Encounters between health professionals and their clients/patients occur within an intersubjective space. It is never about one or the other but both, simultaneously and immediately. A warm data group can support regional and remote allied health practitioners to feel connected and supported despite the distance.

Warm data group process is one way in which health professionals can feel they are seen, heard and understood by others. Warm Data, aptly named by Nora Bateson1,2, is the ‘messy stuff’. It’s the embodied, multi-contextual, hard-to-measure, relational information.

These groups provide a container that facilitates mutual sharing of the impact of the encounter. What is often uncovered are hidden and under-developed resources. How the relationship of ‘self and other’ is experienced becomes apparent and provides lively information.

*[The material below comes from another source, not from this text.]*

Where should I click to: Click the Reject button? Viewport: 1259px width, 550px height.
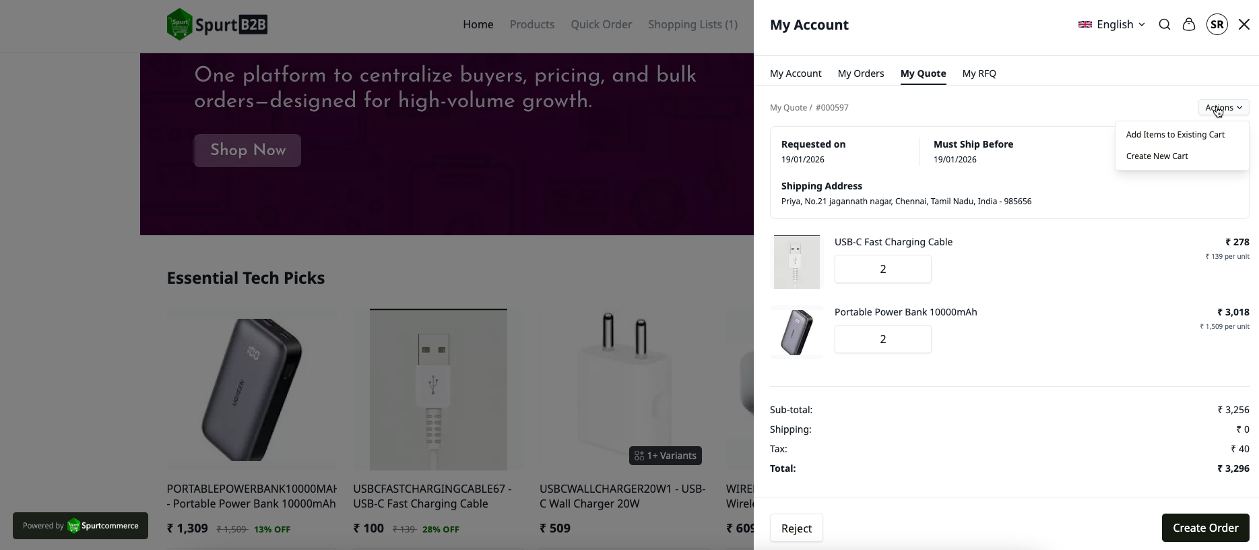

Sharing moves freely within a complex resonating system between people, and flows unless actively resisted, suppressed or disregarded. It is information that informs all about what may or may not be possible. A measure of safety in the therapeutic relationship is felt in the body as an embodied sense ‘I feel safe enough to share what is really going on for me’.

Therefore, by cultivating a ‘safe container’ that prioritises the wholeness and humanness of each practitioner, the experiences of working with clients/patients can be shared openly. It becomes possible to safely explore 'What is it like for me to do this work?'

This presentation will provide a theoretical framework for development and implementation of warm data process groups to support allied health practitioners in clinical practice.

references:

1 Bateson N. Small arcs of larger circles: framing through other patterns. Dorset, UK: Triarchy Press, 2016.
2 Bateson N. Combining. Dorset, UK: Triarchy Press, 2023.